Activity list:
(1) In the forum thread on planning conduit runs, what minimum EMT size did the spec call for on the commercial ceiling job?
(2) Please carry on the forum thread about planning conduit runs from the point where it stops.

I used to visualize and even draft out conduit runs before I started them. Now I can pretty much look at the job and size it up in my head. I can't believe the amount of time some people will waste to avoid an offset. When I'm coming out of some gear I choose the best route I can see and I commit to it. I've seen dudes that think it's a better idea to work with 6-7' deep trapezes rather than keep the traps shallow and workable and just bend the offsets when the ceiling changes. Whatever though it all pays the same 


Sent from my iPhone using Tapatalk


----------



## Ed E. Current (Nov 27, 2016)

I take a walk and find the best elevation that will avoid as many obstacles as possible, keep my bends to a minimum. The more boxes you have, the more time and material you're using. Box, 2x connectors, mounting, 2x support, splices, box cover. It's time and material that can possibly be avoided with a little forethought. It's also another point for problems.


----------



## macmikeman (Jan 23, 2007)

Great. Now let me tell you about the commercial ceiling where there was exactly 7/8'' clearance between the top of the t-bar and the bottom of the concrete stress support beams for the upstairs floor..... And minimum 3/4'' emt spec.

I got it done though............


----------



## catsparky1 (Sep 24, 2013)

Mike did you cut the t-bar runners .


----------



## glen1971 (Oct 10, 2012)

Did a McDonalds years ago and they had it measured to where your piperack went on the drawings.. Not the all the pipe sizes, but a block was reserved for electrical... Well we missed that block by about 6" in one area and found out why afterwards.. Lights wouldn't fit, mechanical had to manuver around us.. After that, I paid close attention to any notes on drawings...

Had another guy "assume" that the structural steel in a building must have been for electrical instead of measuring.. One afternoon, after had most of the cable tray installed, the mechanical superintendent came up to me and asked when we were moving our stuff.. As this other guy was on days off, I went out and checked.. We were at the wrong elevation.. Tore everything down, brought in a welder and spent the next 2 days getting everything back to where it was when he left.. He got back and I handed him a tape measure and said he might wanna start using it.....

Provided records:
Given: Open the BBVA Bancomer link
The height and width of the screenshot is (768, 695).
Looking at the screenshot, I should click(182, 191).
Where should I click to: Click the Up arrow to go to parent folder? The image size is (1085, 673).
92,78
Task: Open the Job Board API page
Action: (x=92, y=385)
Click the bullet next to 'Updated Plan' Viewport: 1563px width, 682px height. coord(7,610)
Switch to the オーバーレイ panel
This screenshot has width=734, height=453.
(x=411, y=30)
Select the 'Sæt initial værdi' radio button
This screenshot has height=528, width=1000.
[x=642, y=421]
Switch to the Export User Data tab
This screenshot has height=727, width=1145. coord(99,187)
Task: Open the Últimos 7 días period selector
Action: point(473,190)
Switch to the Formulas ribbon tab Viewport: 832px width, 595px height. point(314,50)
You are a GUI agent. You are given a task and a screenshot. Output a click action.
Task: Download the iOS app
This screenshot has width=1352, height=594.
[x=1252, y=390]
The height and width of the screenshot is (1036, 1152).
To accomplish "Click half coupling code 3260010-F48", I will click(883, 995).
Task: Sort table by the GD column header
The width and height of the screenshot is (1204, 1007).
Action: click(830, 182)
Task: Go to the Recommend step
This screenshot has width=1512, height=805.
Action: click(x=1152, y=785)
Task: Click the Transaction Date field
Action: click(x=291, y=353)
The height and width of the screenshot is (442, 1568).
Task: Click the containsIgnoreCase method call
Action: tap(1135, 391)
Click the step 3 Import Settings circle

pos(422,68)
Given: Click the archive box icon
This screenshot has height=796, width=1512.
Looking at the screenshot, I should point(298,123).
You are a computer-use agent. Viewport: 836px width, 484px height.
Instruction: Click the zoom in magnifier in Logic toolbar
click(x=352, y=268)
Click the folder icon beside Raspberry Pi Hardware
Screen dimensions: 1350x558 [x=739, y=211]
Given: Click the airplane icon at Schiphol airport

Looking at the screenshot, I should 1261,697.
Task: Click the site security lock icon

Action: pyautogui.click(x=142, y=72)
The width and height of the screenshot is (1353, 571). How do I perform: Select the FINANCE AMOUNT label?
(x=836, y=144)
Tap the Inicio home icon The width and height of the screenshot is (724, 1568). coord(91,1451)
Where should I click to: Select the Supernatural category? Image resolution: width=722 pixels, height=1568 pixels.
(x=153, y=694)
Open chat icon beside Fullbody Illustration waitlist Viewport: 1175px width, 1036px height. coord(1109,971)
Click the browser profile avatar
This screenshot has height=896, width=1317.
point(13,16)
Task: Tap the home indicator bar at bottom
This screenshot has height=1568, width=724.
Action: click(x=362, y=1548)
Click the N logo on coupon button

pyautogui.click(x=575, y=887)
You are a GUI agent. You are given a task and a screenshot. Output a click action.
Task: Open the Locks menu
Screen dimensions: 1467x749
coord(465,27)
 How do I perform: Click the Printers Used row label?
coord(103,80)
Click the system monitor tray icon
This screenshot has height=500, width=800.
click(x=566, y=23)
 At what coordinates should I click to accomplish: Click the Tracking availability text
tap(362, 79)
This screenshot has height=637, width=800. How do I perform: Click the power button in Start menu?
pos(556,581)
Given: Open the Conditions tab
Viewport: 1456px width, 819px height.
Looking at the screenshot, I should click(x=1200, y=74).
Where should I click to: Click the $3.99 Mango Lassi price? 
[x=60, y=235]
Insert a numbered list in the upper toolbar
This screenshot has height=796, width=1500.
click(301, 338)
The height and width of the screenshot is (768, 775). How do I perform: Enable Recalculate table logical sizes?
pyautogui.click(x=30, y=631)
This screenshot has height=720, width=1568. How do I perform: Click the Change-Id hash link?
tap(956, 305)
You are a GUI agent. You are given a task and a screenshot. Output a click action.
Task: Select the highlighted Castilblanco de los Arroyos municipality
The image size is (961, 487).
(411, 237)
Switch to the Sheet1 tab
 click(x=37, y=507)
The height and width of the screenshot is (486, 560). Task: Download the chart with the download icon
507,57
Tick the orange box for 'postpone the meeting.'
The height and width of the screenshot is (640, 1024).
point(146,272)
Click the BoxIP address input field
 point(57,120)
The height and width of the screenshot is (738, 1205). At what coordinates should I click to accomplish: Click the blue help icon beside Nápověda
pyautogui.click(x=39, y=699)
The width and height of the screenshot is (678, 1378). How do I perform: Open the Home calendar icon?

Answers by item number:
(1) 3/4'' EMT.

(2)
----------



## macmikeman (Jan 23, 2007)

catsparky1 said:


> Mike did you cut the t-bar runners .


Nope. 3/4'' conduit slipped in barely. I have no idea how they got the tiles to go in but they did it. Glad I wasn't around to hear the bitching .


----------



## Jarp Habib (May 18, 2014)

I'm rarely the first to run in an area, so I usually try to match existing unless it's fecal quality work. Which it usually is in a remodel. If it's new work and I get the chance, I'll pore over other trades prints, elevations, RCP and come up with a grand plan. Usually though I get to it late and squeeze it in wherever I can. I will say, though, a pox upon those who run conduit horizontally within 2 feet of ceiling grid if they have any alternative.


----------



## Wirenut951 (Aug 3, 2014)

Dizzykidd said:


> So how do you guys figure out your route for conduit?


The path of least resistance.


----------



## MechanicalDVR (Dec 29, 2007)

Wirenut951 said:


> The path of least resistance.


I've heard that a time or two!


----------



## Palm (Jun 27, 2016)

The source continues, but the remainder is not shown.